Please point to the part in my post where I said choices should be taken away
Please point to the part in my post where I say in your posts that you said choices should be taken away....we could go on forever, since apparently neither of us are reading each other's posts.
The alternative isn't taking anyone's high heels away, it's having a conversation about the face that the choice to wear high heels exists in a more complicated social and historical context than "because I like them."
I disagree with the idea that there's just one alternative (just as there isn't one movement, there are also more than two), because I can point to others, to people who simply say that "high heels are anti-feminist". They're in the post I linked to yesterday. That is, in my experience, what choice feminism is a reaction to. The people (not named Jessica, which I *never* said) who exclude some things from a feminist way of living.
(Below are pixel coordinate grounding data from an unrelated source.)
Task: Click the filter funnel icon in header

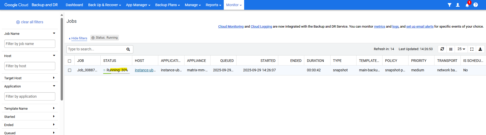Action: (x=450, y=5)
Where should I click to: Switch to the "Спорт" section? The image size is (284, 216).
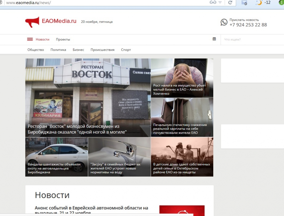tap(126, 50)
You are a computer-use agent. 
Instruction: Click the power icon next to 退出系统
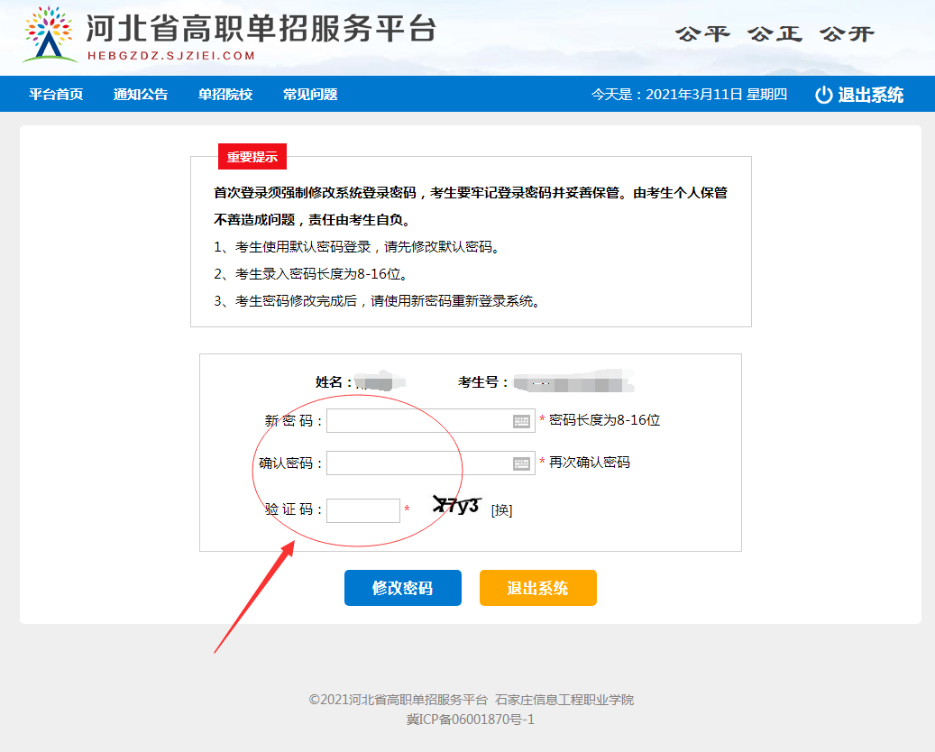823,94
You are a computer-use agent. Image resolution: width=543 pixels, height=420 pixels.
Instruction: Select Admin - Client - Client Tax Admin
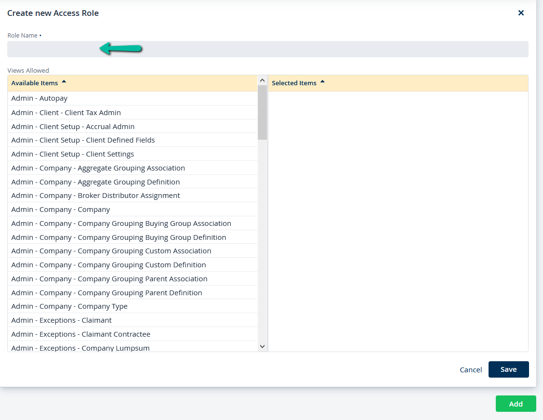point(66,113)
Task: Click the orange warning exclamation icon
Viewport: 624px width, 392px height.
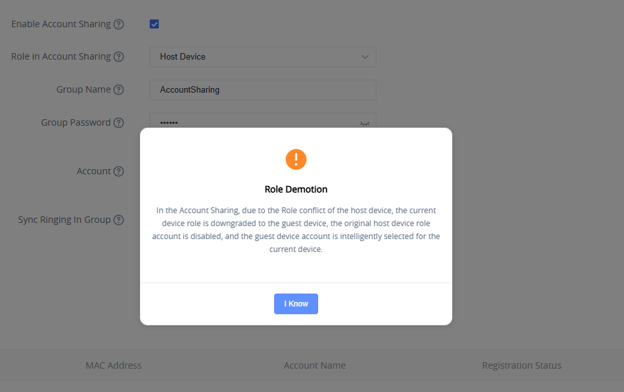Action: (296, 159)

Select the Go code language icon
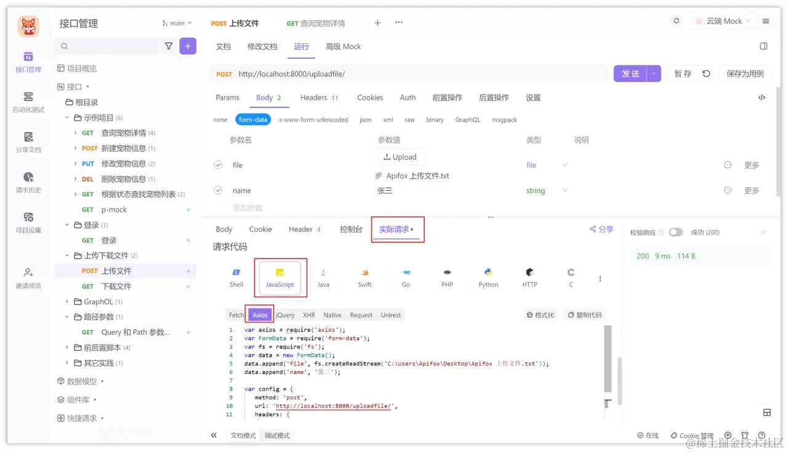[405, 277]
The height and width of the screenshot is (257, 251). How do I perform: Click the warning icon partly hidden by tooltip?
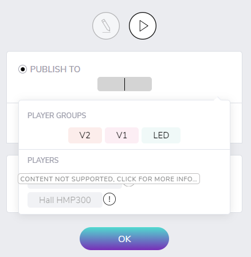[x=129, y=185]
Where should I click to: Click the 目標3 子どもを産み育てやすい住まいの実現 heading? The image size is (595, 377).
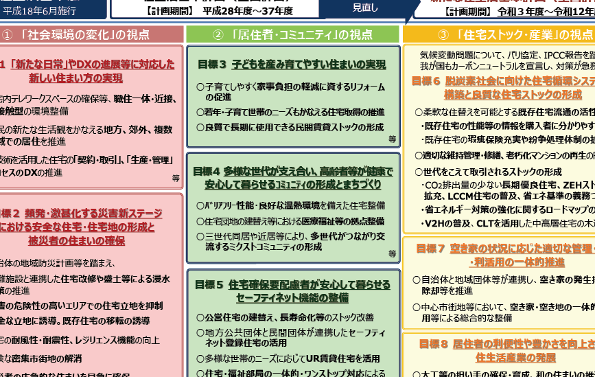coord(292,65)
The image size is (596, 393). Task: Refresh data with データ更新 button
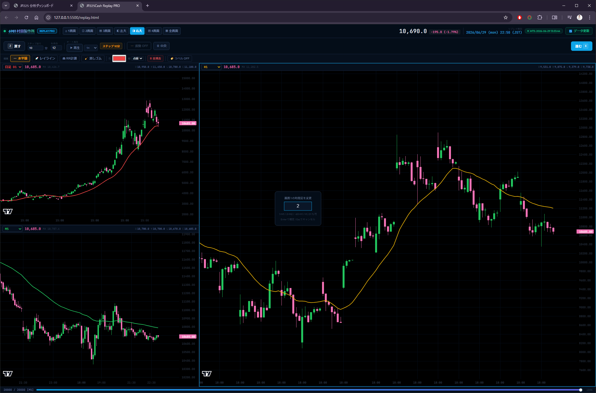tap(579, 31)
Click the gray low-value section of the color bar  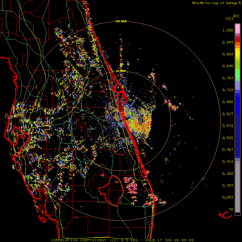[x=237, y=186]
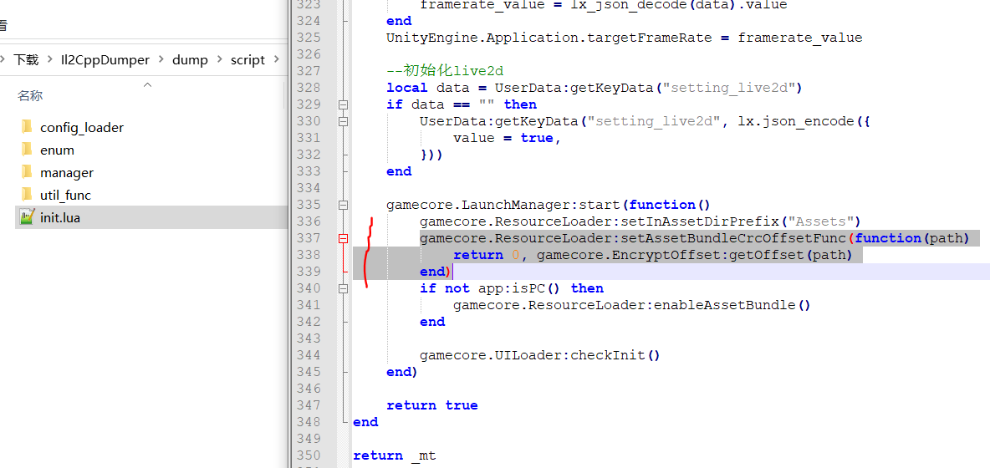Open the chevron after script breadcrumb
Image resolution: width=990 pixels, height=468 pixels.
pyautogui.click(x=277, y=60)
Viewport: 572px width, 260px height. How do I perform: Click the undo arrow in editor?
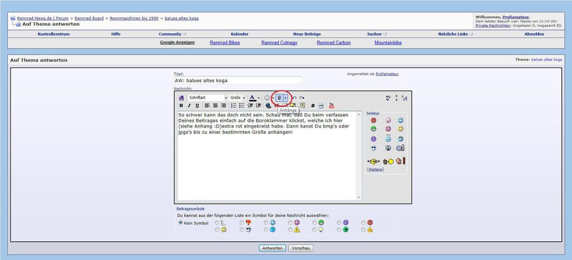tap(294, 98)
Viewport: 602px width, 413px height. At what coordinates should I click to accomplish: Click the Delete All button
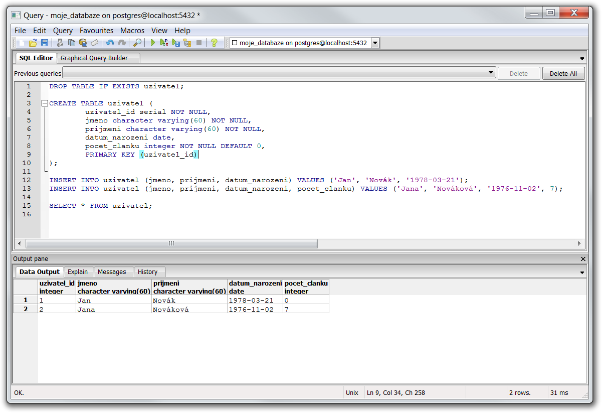(x=563, y=74)
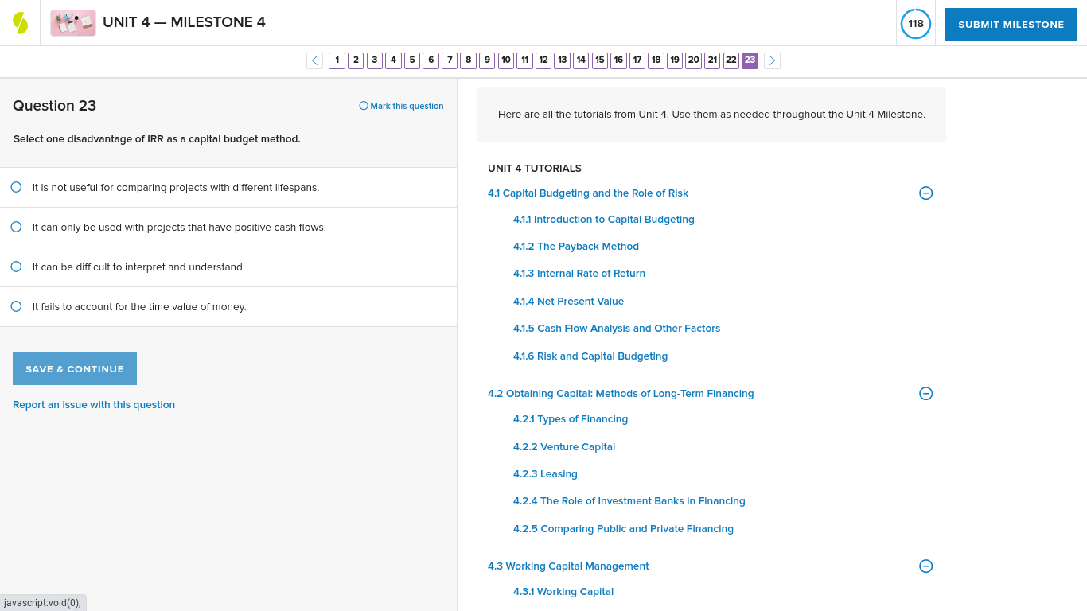This screenshot has width=1087, height=611.
Task: Open the 4.1.2 Payback Method tutorial
Action: click(x=575, y=246)
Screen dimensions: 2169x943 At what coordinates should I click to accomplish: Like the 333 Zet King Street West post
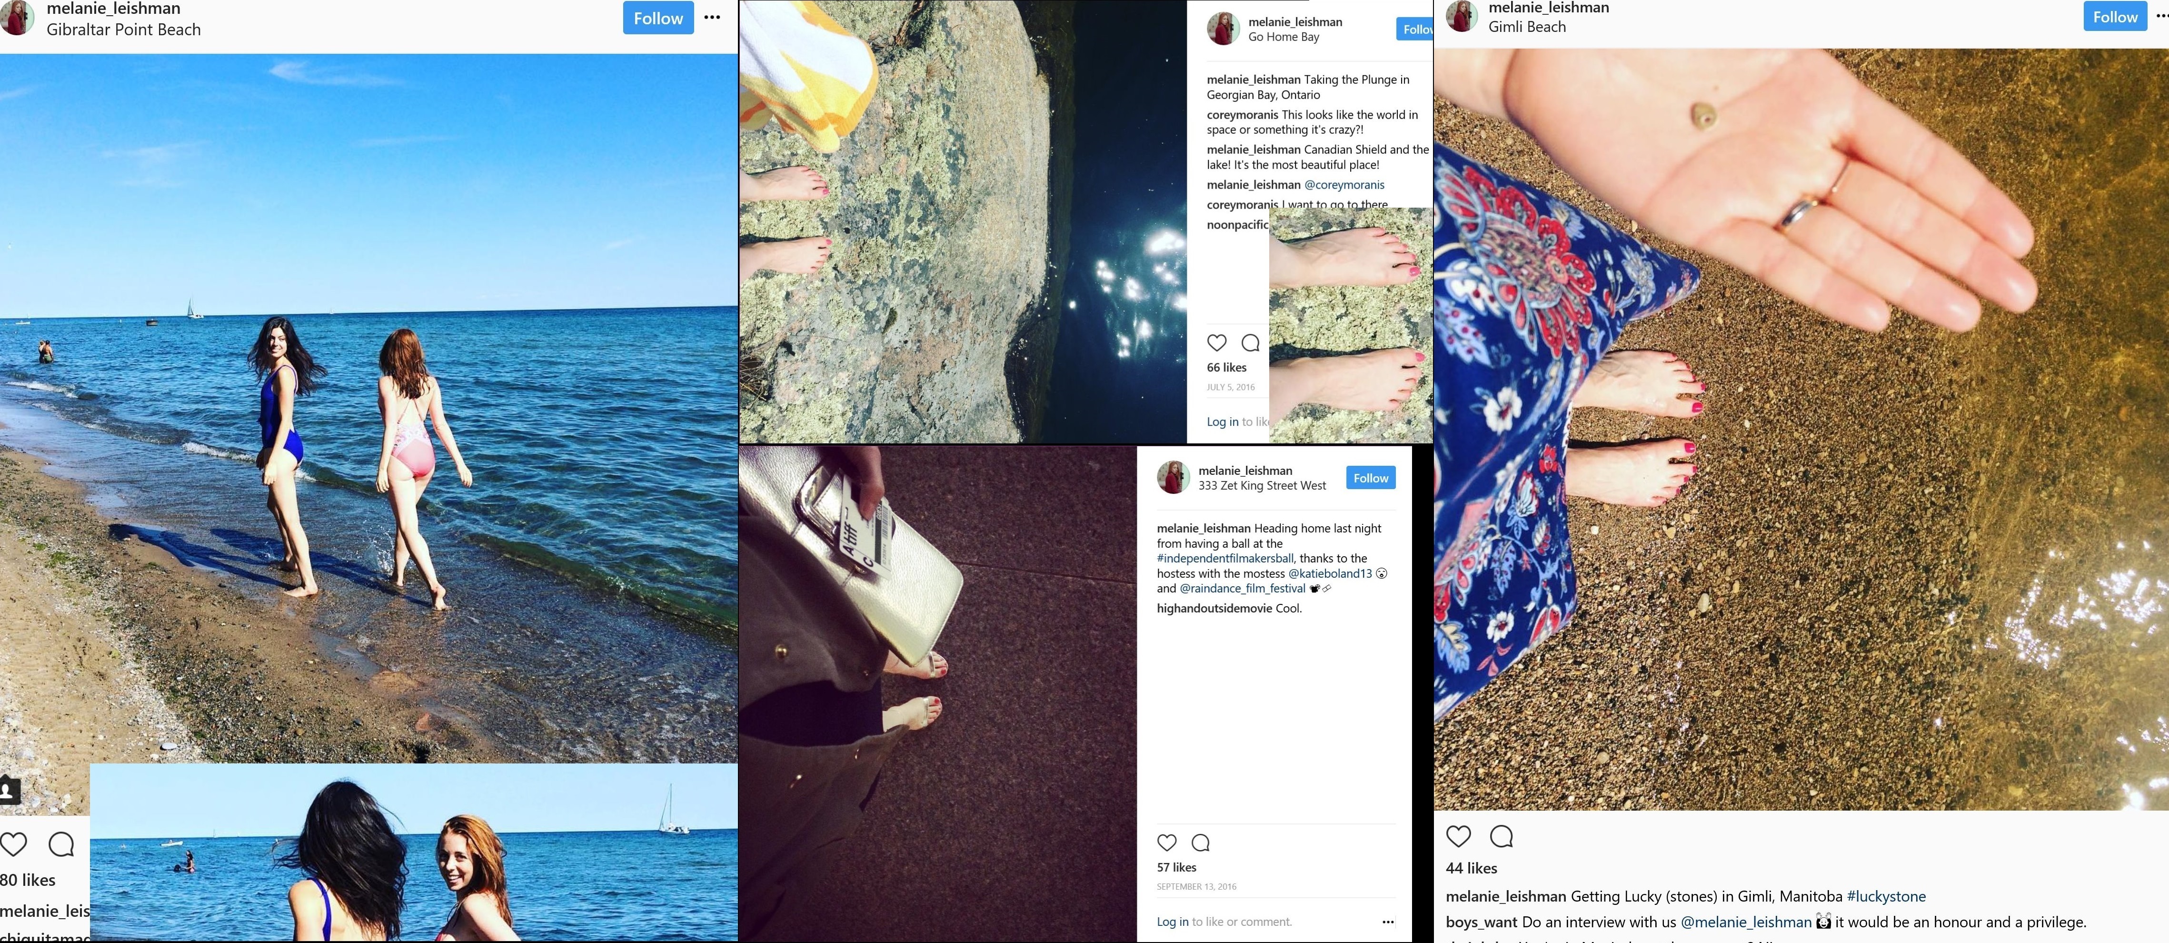(1167, 842)
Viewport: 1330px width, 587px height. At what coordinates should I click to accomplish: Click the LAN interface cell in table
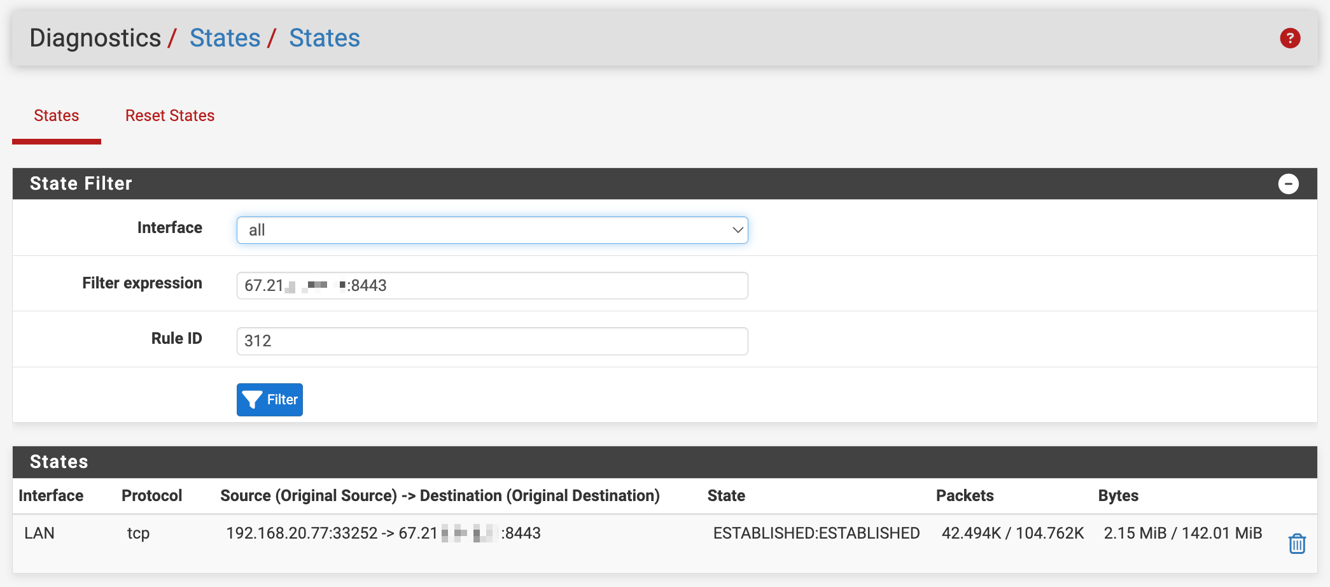(x=39, y=533)
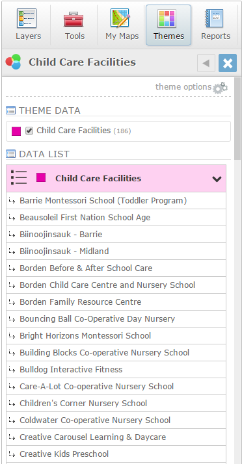242x464 pixels.
Task: Collapse the Child Care Facilities data list chevron
Action: pyautogui.click(x=217, y=179)
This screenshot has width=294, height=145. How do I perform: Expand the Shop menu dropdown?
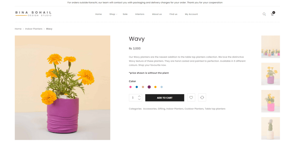click(x=113, y=14)
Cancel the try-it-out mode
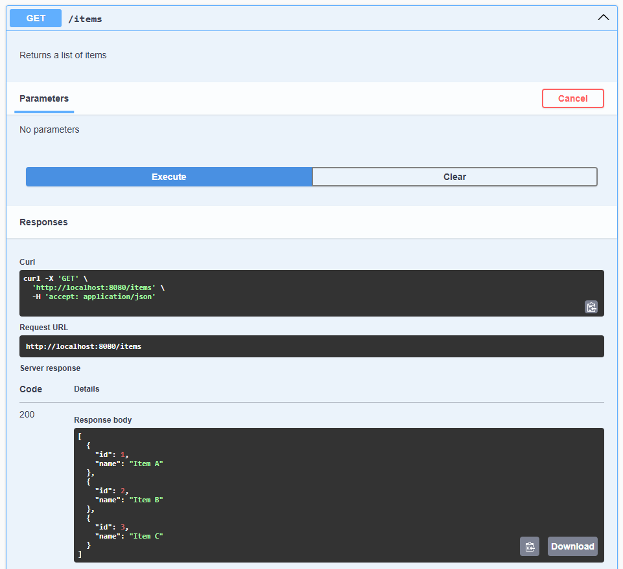This screenshot has width=623, height=569. tap(572, 98)
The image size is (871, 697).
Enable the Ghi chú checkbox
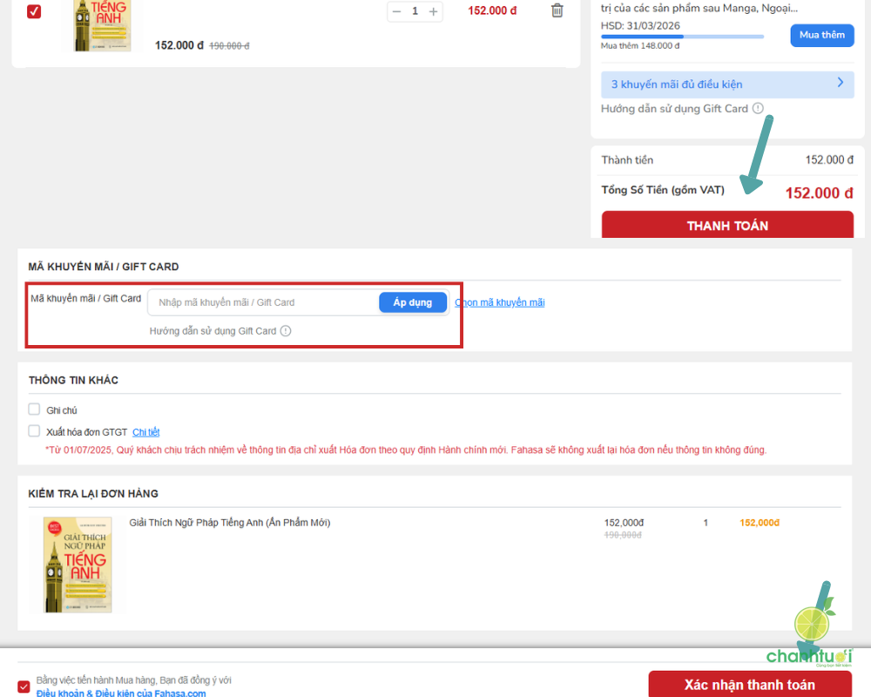click(x=35, y=409)
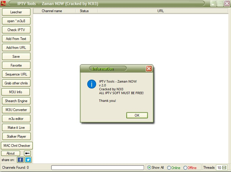
Task: Click the progress bar field
Action: coord(98,168)

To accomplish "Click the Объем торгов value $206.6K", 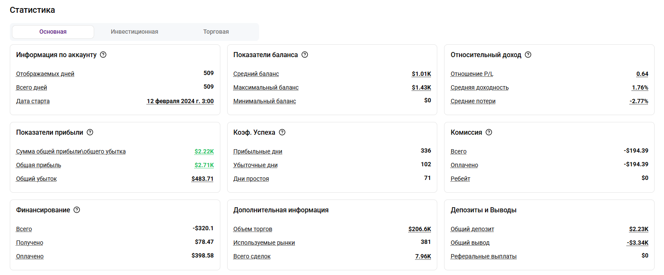I will click(x=419, y=229).
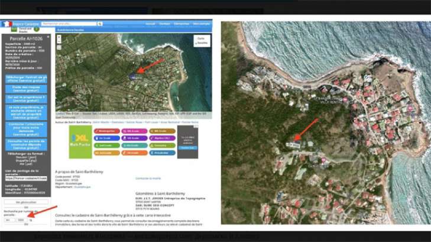Screen dimensions: 431x242
Task: Open the Contact menu item
Action: 166,24
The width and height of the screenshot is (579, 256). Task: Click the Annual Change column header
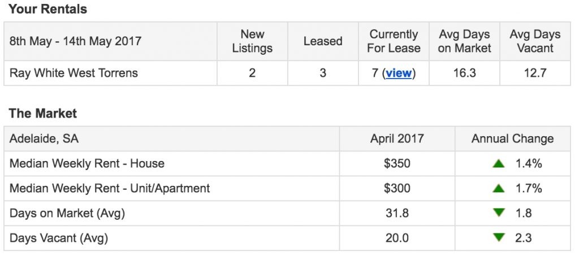click(512, 138)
Of course your motivation for wearing heels bears examination. But that doesn't mean that every woman who says "But I do like them" is always dealing with something more darkly nefarious than that, and there are noisy contingents who claim just that. And the proposition that some anti-choice feminists make that "We must only wear flats" should go unexamined but rewarded is incredibly facile, and I rage against them too.
skipping, just cause.
nice but needy director I support walked the length of the building to see if my boss was in and tell me there were several things in his out box that I had failed to pick up. dude! either call for that shit or bring it with you when you walk down.
my goals for today are to not cry to work, get my timesheet in on time, pick mac up on time, and no fights at home.
weekend plans are Sat. morning soccer game, dropping mac off for a playdate, losing my shit, and possibly hanging pictures. Sun. teach another lesson for lent, have boys over for a playdate and maybe work in the yard.
An interesting thing about choice feminism (at least, as I understand it) is that it can work both ways. Because culture places both genders into expectation boxes. To be clear, the expectations seem more likely to weigh more heavily on women.
But I grew up in a culture where men watched baseball in summar and football in fall. Men went hunting and fishing during the appropriate seasons (which included ice fishing in winter). Men fixed leaky faucets but could only cook on a grill. And so on.
All of which made it kind of awkward for a short, skinny, unathletic, unhandy boy who liked nothing better than to "stick his nose in" (the phrase my mother liked to use) a book.
Ideally, that the stay-at-home is dad should be as unremarkable as that the executive is mom. (As well as that dad comes home to dad, or mom comes home to mom.) (And I should also say that, in an ideal economy, a family could get by on one income, so stay-at-home would be more doable. But on that score, I'll have to dream.)
An interesting thing about choice feminism (at least, as I understand it) is that it can work both ways. Because culture places both genders into expectation boxes. To be clear, the expectations seem more likely to weigh more heavily on women.
...
All of which made it kind of awkward for a short, skinny, unathletic, unhandy boy who liked nothing better than to "stick his nose in" (the phrase my mother liked to use) a book.
Yeah, I can relate.
I recently realized that I'm still bitter about all the homophobic harassment I received in the dorms in my freshman year. That might be why I've had few heterosexual male friends as an adult.
I actually met a woman who had a BA in semiotics from Brown who had worked as a stripper.
I had a BA in anthropology from Vanderbilt when I worked as a stripper.
msbelle,
I have been thinking about you. hang in there. I hope you have a decent weekend.